The data are missing at random (MAR) if the missing mechanism is defined as, \[\begin{aligned} f(\mathbf{O} | \mathbf{Y},\mathbf{X},\boldsymbol{\phi}) &= f(\mathbf{O} | \mathbf{Y}_{obs}, \mathbf{Y}_{mis},\mathbf{X},\boldsymbol{\phi})\\ &= f(\mathbf{O} | \mathbf{Y}_{obs},\mathbf{X},\boldsymbol{\phi}). \end{aligned}\]

The missingness depends on the observed data only.

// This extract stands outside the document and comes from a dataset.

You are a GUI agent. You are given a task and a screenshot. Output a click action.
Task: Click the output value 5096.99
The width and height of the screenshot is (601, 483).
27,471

Implications of the missing model: MAR

\[\begin{aligned} f(\mathbf{Y}_{obs}, \mathbf{O} |\mathbf{X}, \boldsymbol{\theta},\boldsymbol{\phi}) &= \int f(\mathbf{Y} |\mathbf{X}, \boldsymbol{\theta}) f(\mathbf{O} | \mathbf{Y},\mathbf{X}, \boldsymbol{\phi}) d\mathbf{Y}_{mis}\\ &\hspace{-2in}= \int f(\mathbf{Y} | \mathbf{X},\boldsymbol{\theta}) f(\mathbf{O} | \mathbf{Y}_{obs},\mathbf{X}, \boldsymbol{\phi}) d\mathbf{Y}_{mis}\\ &\hspace{-2in}= f(\mathbf{O} | \mathbf{Y}_{obs},\mathbf{X},\boldsymbol{\phi}) \int f(\mathbf{Y}_{obs} | \mathbf{X}_{obs},\boldsymbol{\theta}) f(\mathbf{Y}_{mis} | \mathbf{X}_{mis},\boldsymbol{\theta})d\mathbf{Y}_{mis}\\ &\hspace{-2in}= f(\mathbf{Y}_{obs} |\mathbf{X}_{obs}, \boldsymbol{\theta})f(\mathbf{O} |\mathbf{Y}_{obs},\mathbf{X}, \boldsymbol{\phi})\int f(\mathbf{Y}_{mis} | \mathbf{X}_{mis},\boldsymbol{\theta}) d\mathbf{Y}_{mis}\\ &\hspace{-2in}= f(\mathbf{Y}_{obs} | \mathbf{X}_{obs},\boldsymbol{\theta})f(\mathbf{O} |\mathbf{Y}_{obs}, \mathbf{X},\boldsymbol{\phi}). \end{aligned}\]

Unbiased Parameter Estimates: Similar to MCAR, we can perform a complete case analysis and can ignore the missing data model! This is never done, however, because it leads to incorrect inference.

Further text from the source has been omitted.